- Born: 27 September 1943 Afyonkarahisar, Turkey
- Died: 15 September 2023 (aged 80) Istanbul, Turkey
- Burial place: Çengelköy Cemetery
- Other name: "Gökhan"
- Education: Istanbul Technical University
- Occupations: Weather presenter, musician
- Employer(s): Kandilli Observatory and Earthquake Research Institute (KOERI) Açık Radyo NTV "Kargalar Kafeste" music band
- Notable work: Bir Gün Karşılaşırsak (1975)
- Television: NTV Weather
- Children: 3
- Awards: Istanbul Aydın University Communication Awards "Weather Anchor of the Year" award (2016)

= Gökhan Abur =

Turkish musician and meteorologist (1943–2023)

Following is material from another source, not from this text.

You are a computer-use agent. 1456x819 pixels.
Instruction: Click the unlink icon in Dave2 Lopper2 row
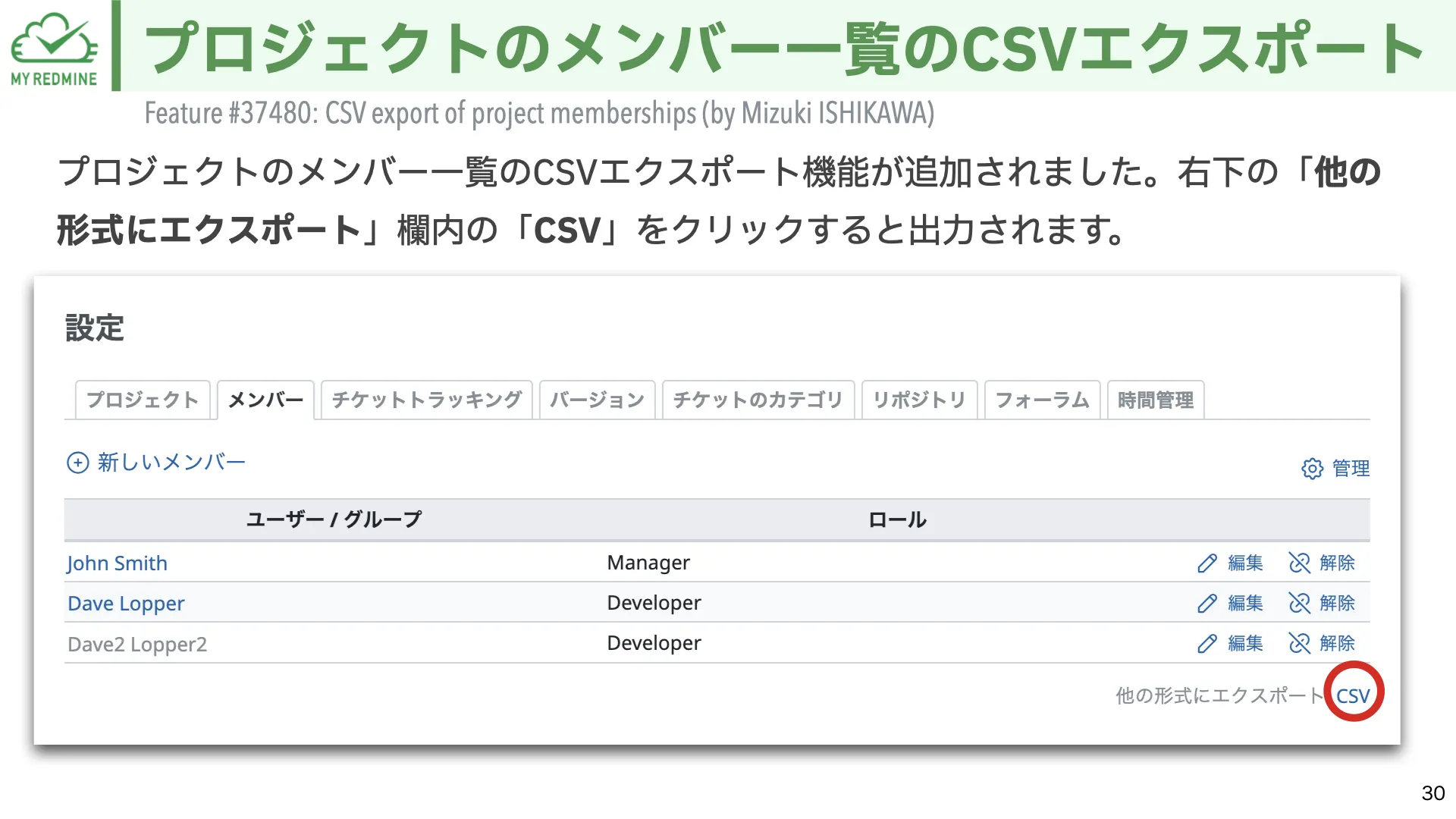pos(1300,643)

Gökhan Abur or by his stage name Gökhan (27 September 1943 – 15 September 2023) was a Turkish musician and meteorologist. He came 8th in the Turkish qualifiers of the Eurovision Song Contest 1975 with his song entry titled "Bir Gün Karşılaşırsak".

== Biography ==
Gökhan Abur was born in Afyonkarahisar to a family of civil servants, Abur's father was from İzmir and his mother was from Istanbul. Due to his father's job as an officer, he lived in many parts of Turkey. He started primary school in Ankara and continued his primary school education life in Elazığ. When his father resigned from his job as an officer, his family moved to Istanbul, where he finished primary school. When Obur started his secondary school education, his family moved to Karabük upon his father returning to civil service. He finished his middle and high school education there.

Abur graduated from the Istanbul Technical University's Department of Meteorological Engineering. For many years, he worked at the Kandilli Observatory and Earthquake Research Institute (KOERI) Meteorology Department. He retired from his position as Meteorological Engineer at Kandilli Observatory in 2003.

Abur was interested in the sea and maritime. He gave out meteorology and weather forecasting lessons at Atlantis Yachting. He also produced a radio program called "Açık Deniz" on Açık Radyo from 2000 to 2002. Until his death in 2023, he was an editor-in-chief for weather bulletins at Turkish television channel NTV, which he also presented. Abur was awarded "Weather Anchor of the Year" at the Communication Awards organized by Istanbul Aydın University in 2016.

=== Musical career ===
During his high school years in Karabük, he founded an orchestra and started his musical life. He won the Meteorology Engineering Graduate Program at Istanbul Technical University and moved to Istanbul.

Abuz came fourth in the "Altın Ses Yarışması" organised by Egemen Bostancı and published by Hafta Sonu Newspaper in 1967. After his success in the contest, with the contributions of Fikret Şeneş, he started to work on records. Obuz has a total of 13 singles (45 rpm) and an album titled "Bir Gün Karşılaşırsak" (If We Meet One Day). He was also a singer in the music band "Kargalar Kafeste".

Abur participated in the celebrations of the 75th anniversary of the Republic with Deniz Arcak, Asu Maralman and a team from the State Opera Ballet in Mersin and Tarsus at the Mersin Opera House.

Abur participated in the 2011 revival of "The Rat Pack" held at Istanbul Grand Hyatt alongside Recep Aktuğ and İpek Dinç.

== Discography ==

=== Albums ===

| Year | Album | Details |
|---|---|---|
| 1975 | Bir Gün Karşılaşırsak | Released by S&S, his first and only album. It consists of 12 parts. |

== Personal life and death ==
Abur, who was married to Hülya Abur and had 3 children, two of whom were twins, died at the age of 80 in a hospital in Istanbul, where he had been receiving cancer treatment for a while. His funeral was taken from Şakirin Mosque in Üsküdar Karacaahmet and buried in Çengelköy Cemetery.